_Questions to answer_
a. Does each statement agree with the password-security text? Answer yes or no for each, quoting the deciding words. (i) The sample random string is 12 characters long. (ii) Finding the salt is harder when a website uses the same salt for every hashed password. (iii) Where a site permits it, the string and the WIW should be separated by a space.
b. In the password-security text, what does LRSWIW stand for?
c. Rewrite the paragraph of the password-security text beginning "Then when you create a password on a website" as a short list that keeps its main facts.

_Supplied text_
↓

So now instead of storing password 5F4DCC3B5AA765D61D8327DEB882CF99 we store C53F71D82F81AED989D4FCA89E2959B4 which helps defeat the simple comparison lookup we saw earlier. However crackers are smart and they have several techniques to figure out what the Salt is. This is pretty simple if the website uses the same salt for every hashed password. It’s also possible (although more difficult) if the salt is short or not random.

For my websites I use Hash(GenerateSecretKey(“AES”), “SHA-512”) This generates a salt that looks like

BD7AD5F852AA8B41BB6FC2CFD671AC1157F7F8447FEF4115BE53CE7B5F403E1201444DFFE54E35D2214B4647E994819B7818DA9AFB7150B26DA35CB306E7A30E

When we combine the Hashed password with the hashed Salt and hash the result. we get a resulting hash that is reasonably secure.

Long, Random and Unique – How do you manage it?

Ok, so here is my scheme. It’s simply not feasible to remember 50+ long, random & unique passwords and yet as we have seen, it’s so important. What I’ve been doing for a while now is what I call the

LRSWIW (Long Random String with website identification word)

Make up a random string of characters like

A7b546!pk*Bt

Memorize it! At 12 random characters it will already be difficult to crack (at least on sites using proper hashing techniques). If you want to be more secure create a longer one.

Then when you create a password on a website, use that string and add some type of reminder text (WIW) to the password that is specific to that website and do that for every website. IF the site allows you, separate the string from the WIW with a space as this makes things even more secure.

A7b546!pk*Bt myBank = 7927D4FE45FE29C56DE2BDFA50870DEB

A7b546!pk*Bt myEmail = 45F2EA292F3AB21E54C6453E2BD14C82

A7b546!pk*Bt FaceBook = C07EC75E2F284E582D29A054DB8EB81D

A7b546!pk*Bt Twitter = 53F2D8ADFF4791E4B8E0D86FE31E1B85

As you can see each hash is different so if the Facebook password is compromised, Facebook’s hashed password tables are compromised none of the others will be (probably).

What we’ve created is a long, random string with special characters for every website we sign in on and yet once we have memorized the random string, all we really need to remember is which WIW we used for the site. And since we are using the random string many times a day or week, it’s easy to remember after the first few days so you can really make it quite long.

↑

[Saved entries]
↓

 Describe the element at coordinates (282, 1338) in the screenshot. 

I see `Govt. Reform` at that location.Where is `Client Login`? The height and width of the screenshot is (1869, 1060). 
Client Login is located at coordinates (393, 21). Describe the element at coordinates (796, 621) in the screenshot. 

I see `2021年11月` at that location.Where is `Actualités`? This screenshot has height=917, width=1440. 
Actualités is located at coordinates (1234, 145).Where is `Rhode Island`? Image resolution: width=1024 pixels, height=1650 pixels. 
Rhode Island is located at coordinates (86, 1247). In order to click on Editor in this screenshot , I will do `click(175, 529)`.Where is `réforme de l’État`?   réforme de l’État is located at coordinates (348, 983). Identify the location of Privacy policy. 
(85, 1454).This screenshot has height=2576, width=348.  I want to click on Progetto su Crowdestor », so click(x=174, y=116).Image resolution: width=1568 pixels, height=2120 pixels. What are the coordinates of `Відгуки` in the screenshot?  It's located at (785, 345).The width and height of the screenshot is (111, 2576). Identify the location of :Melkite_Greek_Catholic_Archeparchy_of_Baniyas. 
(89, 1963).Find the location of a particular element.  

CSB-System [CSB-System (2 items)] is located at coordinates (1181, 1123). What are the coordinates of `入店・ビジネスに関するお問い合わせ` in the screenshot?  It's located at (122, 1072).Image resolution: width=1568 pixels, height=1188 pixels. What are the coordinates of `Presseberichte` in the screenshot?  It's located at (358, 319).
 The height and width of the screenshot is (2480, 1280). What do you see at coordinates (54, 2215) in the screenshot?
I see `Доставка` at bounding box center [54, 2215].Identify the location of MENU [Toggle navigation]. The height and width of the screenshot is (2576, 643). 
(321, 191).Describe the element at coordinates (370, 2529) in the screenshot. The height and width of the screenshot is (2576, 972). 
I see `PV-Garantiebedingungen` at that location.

↑

_Solved problems_
a.
(i) Yes: "At 12 random characters it will already be difficult to crack"
(ii) No: "This is pretty simple if the website uses the same salt for every hashed password."
(iii) Yes: "IF the site allows you, separate the string from the WIW with a space"

b. Long Random String with website identification word.

c.
- When creating a password on a website, use the random string.
- Add a reminder text (WIW) specific to that website.
- Do this for every website.
- If the site allows it, put a space between the string and the WIW for extra security.